«Много движений — все без достижений» — так сказал о пьесе «Три сестры» один из исследователей творчества Антона Павловича Чехова. В спектакле Юрия Бутусова (театр им. Ленсовета) движений еще больше, а результатов — для судеб героев — еще меньше. Герои постановки бегают по кругу, как цирковые лошадки, создавая для себя иллюзию действия. При этом рассуждают о перелетных птицах, например журавлях, иногда пытаясь взлететь, взмахивая руками, «словно двумя большими птицами».
В этом спектакле трудно найти расхождения с текстом пьесы или полемику с Чеховым. Режиссер, играя символами, смещая акценты, показывает свой взгляд на проблемы семьи Прозоровых и их окружения — как модели общества, в том числе и современного. И делает это с апокалиптическим размахом.
Последние пьесы Чехова иногда называют предвестниками театра абсурда. Бутусов виртуозно демонстрирует это. Он достигает вершины пессимизма, смеясь и играя. Его «Три сестры» — это карнавал масок, трюков и интермедий. Образы героев рождаются не столько из реплик и монологов, сколько из пластики актеров, одежды, манеры говорить.
Спектакль начинается со сцены, которая сразу расставляет все точки над «i». За столом в черных платьях сидят, вооруженные до зубов, три сестры (Анна Алексахина, Ольга Муравицкая, Лаура Пицхелаури). С отрешенным видом и печатью всезнания, как три норны из «Старшей Эдды», предсказывающие судьбы мира. Миру эти сестры объявляют войну. Войну голубому шару в руках Тузенбаха (Григорий Чабан), зеленому поясу на красивом платье Наташи (Анна Ковальчук) и даже синему ирокезу Соленого (Илья Дель). Голубой шар — мечта, зеленый цвет — жизнь, синий ирокез — активная жизненная позиция. Рядом с неподвижными сестрами толпятся вполне подвижные мужчины, примеряющие костюмы. Среди них маячит и сестринский брат — Андрей Прозоров (Виталий Куликов). Он должен быть рядом с сестрами, хотя бы с рогаткой. Судьба семьи в руках этого безвольного человека действительно безнадежна. Злость его жены Наташи — шикарной женщины со здоровыми инстинктами — здесь можно объяснить бунтом от осознания пропасти между ее желаниями и скудной реальностью.
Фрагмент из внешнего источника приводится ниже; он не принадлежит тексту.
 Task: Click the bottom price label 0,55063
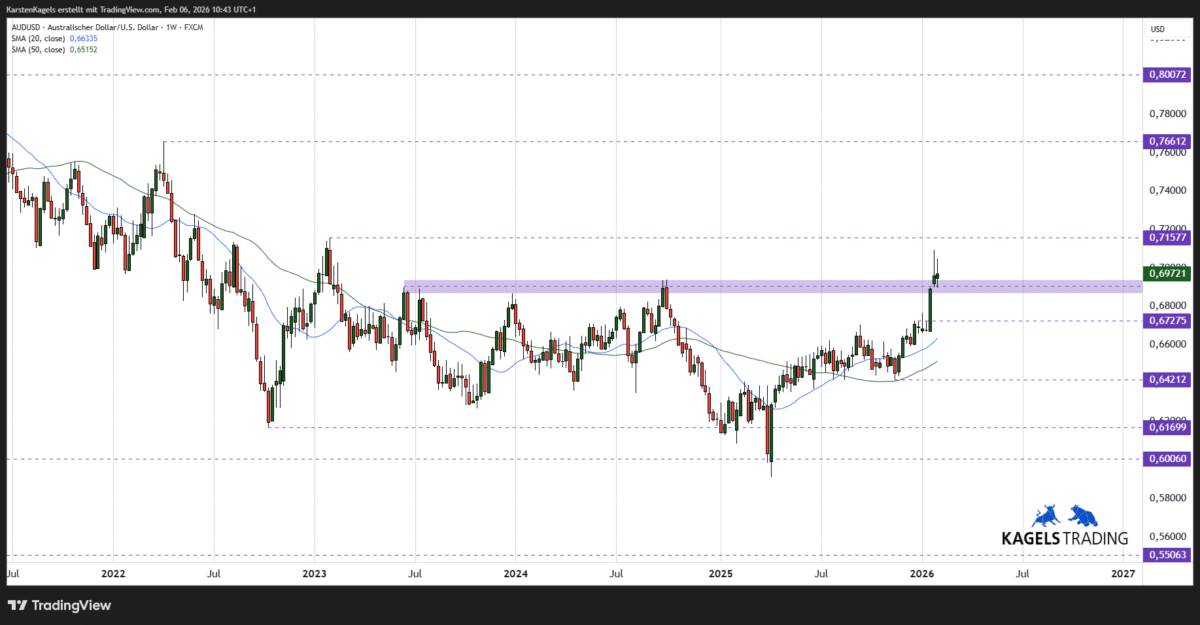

Люди в созданной режиссером атмосфере тихо и громко страдают, бесплодно фантазируют, бесконечно жалуются, даже не прислушиваясь друг к другу. Повторяемость сцен создает ощущение бесконечности и безнадежности. Лишь пейзаж за окном поезда, бегущий по экрану вертикально, пытается преодолеть горизонтальность времени. По-настоящему жить пытается Тузенбах, который в спектакле выглядит как икона петербургского стиля. Он умеет принимать решения и выполнять их. Его противник Соленый, похожий не на Лермонтова, а на Бармалея, тоже способен на действие, — правда, только на мелкие и крупные пакости. Контрастно артистократично-монохромному Тузенбаху Соленый очень цветной, вертлявый и назойливый — измельченный вариант мелкого чеховского героя, претендующий быть героем нашего времени.
То, как выглядят сестры в этом спектакле, никак не ассоциируется ни с провинцией, ни с Москвой. Холодновато-изысканные и утонченные: мягкая, женственная Ольга, экзотичная Ирина, экстравагантная Маша — они почти всегда словно в масках, из-под которых текут слезы. Три сестры — три куклы на закрытом рояле. Закрытость людей здесь легко соседствует с шутовством — иной формой закрытости. Этот спектакль трудно представить поставленным в другом городе и с другими актерами.
Бутусовский финал «Трех сестер» жесткий и ясный, как приговор. Сестер, стоящих с застывшими лицами в ярких и нелепых платьях, отделяет от жизни и зрительного зала быстрорастущая стена. Можно успеть сбежать в Москву, но они туда не поедут, они никуда не поедут. Тупик. Бегать по кругу надоело, летать не получается, выяснять «кто виноват?» бесполезно. В спектакле Бутусова, как и в пьесе, нет идеологического и социального акцента. Театральными средствами режиссер пишет не групповой портрет неудачников, а эпическое полотно целого общества с его болезнями и проблемами, неосуществленными мечтами и нереализованными возможностями.